Rachel Aviv (’10) Strangers to Ourselves: Unsettled Minds and the Stories That Make Us (FSG, September 2022).


“The acclaimed, award-winning New Yorker writer Rachel Aviv offers a groundbreaking exploration of mental illness and the mind, and illuminates the startling connections between diagnosis and identity. In Strangers to Ourselves, a powerful and gripping debut, Rachel Aviv raises fundamental questions about how we understand ourselves in periods of crisis and distress. Drawing on deep, original reporting as well as unpublished journals and memoirs, Aviv writes about people who have come up against the limits of psychiatric explanations for who they are. Animated by a profound sense of empathy, Aviv’s exploration is refracted through her own account of living in a hospital ward at the age of six and meeting a fellow patient with whom her life runs parallel—until it no longer does. Aviv asks how the stories we tell about mental disorders shape their course in our lives. Challenging the way we understand and talk about illness, her account is a testament to the porousness and resilience of the mind.”


Ama Codjoe (’17) Bluest Nude: Poems (Milkweed Editions, September 2022).

“Ama Codjoe’s highly anticipated debut collection brings generous light to the inner dialogues of women as they bathe, create art, make and lose love. Each poem rises with the urgency of a fully awakened sensual life. Codjoe’s poems explore how the archetype of the artist complicates the typical expectations of women: be gazed upon, be silent, be selfless, reproduce. Dialoguing with and through art, Bluest Nude considers alternative ways of holding and constructing the self.
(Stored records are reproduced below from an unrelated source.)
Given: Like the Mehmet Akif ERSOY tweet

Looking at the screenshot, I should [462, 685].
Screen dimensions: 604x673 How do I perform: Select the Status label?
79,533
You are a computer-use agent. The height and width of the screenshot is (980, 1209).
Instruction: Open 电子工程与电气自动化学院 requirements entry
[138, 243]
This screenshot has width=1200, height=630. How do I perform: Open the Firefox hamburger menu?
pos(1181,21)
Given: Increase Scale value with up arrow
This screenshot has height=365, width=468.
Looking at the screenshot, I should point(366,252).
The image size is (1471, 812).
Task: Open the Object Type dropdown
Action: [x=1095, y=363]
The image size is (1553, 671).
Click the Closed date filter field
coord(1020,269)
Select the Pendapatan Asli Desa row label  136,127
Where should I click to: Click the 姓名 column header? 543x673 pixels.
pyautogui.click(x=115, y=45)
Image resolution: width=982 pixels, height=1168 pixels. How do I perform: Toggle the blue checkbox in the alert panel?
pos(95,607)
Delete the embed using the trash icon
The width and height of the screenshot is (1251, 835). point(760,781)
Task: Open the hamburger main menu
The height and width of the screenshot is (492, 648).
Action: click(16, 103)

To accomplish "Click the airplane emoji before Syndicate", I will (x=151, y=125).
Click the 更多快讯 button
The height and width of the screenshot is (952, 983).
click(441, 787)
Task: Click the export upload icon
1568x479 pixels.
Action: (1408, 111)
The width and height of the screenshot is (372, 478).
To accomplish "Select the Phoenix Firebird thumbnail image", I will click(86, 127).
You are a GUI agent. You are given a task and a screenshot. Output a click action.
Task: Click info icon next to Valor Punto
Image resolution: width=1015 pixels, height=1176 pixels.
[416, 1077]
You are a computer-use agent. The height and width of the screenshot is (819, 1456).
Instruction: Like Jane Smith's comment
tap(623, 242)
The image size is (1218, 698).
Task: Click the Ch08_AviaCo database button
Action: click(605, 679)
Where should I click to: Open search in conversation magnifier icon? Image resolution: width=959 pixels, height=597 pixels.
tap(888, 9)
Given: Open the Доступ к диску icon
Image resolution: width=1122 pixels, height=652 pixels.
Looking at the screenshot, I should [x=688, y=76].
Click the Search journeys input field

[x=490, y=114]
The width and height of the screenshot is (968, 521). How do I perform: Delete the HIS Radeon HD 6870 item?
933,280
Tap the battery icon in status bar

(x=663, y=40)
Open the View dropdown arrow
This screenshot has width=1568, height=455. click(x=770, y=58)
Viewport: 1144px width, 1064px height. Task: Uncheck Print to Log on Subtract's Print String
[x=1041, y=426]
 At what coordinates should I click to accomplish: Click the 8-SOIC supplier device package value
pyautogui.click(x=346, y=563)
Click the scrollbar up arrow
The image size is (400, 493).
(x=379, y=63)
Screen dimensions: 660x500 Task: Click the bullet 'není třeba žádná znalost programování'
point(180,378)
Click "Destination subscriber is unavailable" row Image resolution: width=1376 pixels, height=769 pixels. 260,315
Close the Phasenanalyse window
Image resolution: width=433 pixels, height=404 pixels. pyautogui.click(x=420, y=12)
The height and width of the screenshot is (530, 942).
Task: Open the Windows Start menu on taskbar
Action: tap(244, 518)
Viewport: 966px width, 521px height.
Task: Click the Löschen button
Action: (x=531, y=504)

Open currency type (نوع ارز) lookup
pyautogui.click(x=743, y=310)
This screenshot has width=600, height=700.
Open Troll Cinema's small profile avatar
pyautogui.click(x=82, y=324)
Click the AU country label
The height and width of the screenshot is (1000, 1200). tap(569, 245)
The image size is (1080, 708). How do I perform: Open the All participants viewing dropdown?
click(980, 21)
Purposefully shifting between the role of artist and subject, seer and seen, Codjoe’s poems ask what the act of looking does to a person—public looking, private looking, and that most intimate, singular spectacle of looking at one’s self. 'The end of the world has ended,’ Codjoe’s speaker announces, 'and desire is still / all I crave.’ Startling and seductive in equal measure, this formally ambitious collection represents a powerful, luminous beginning.”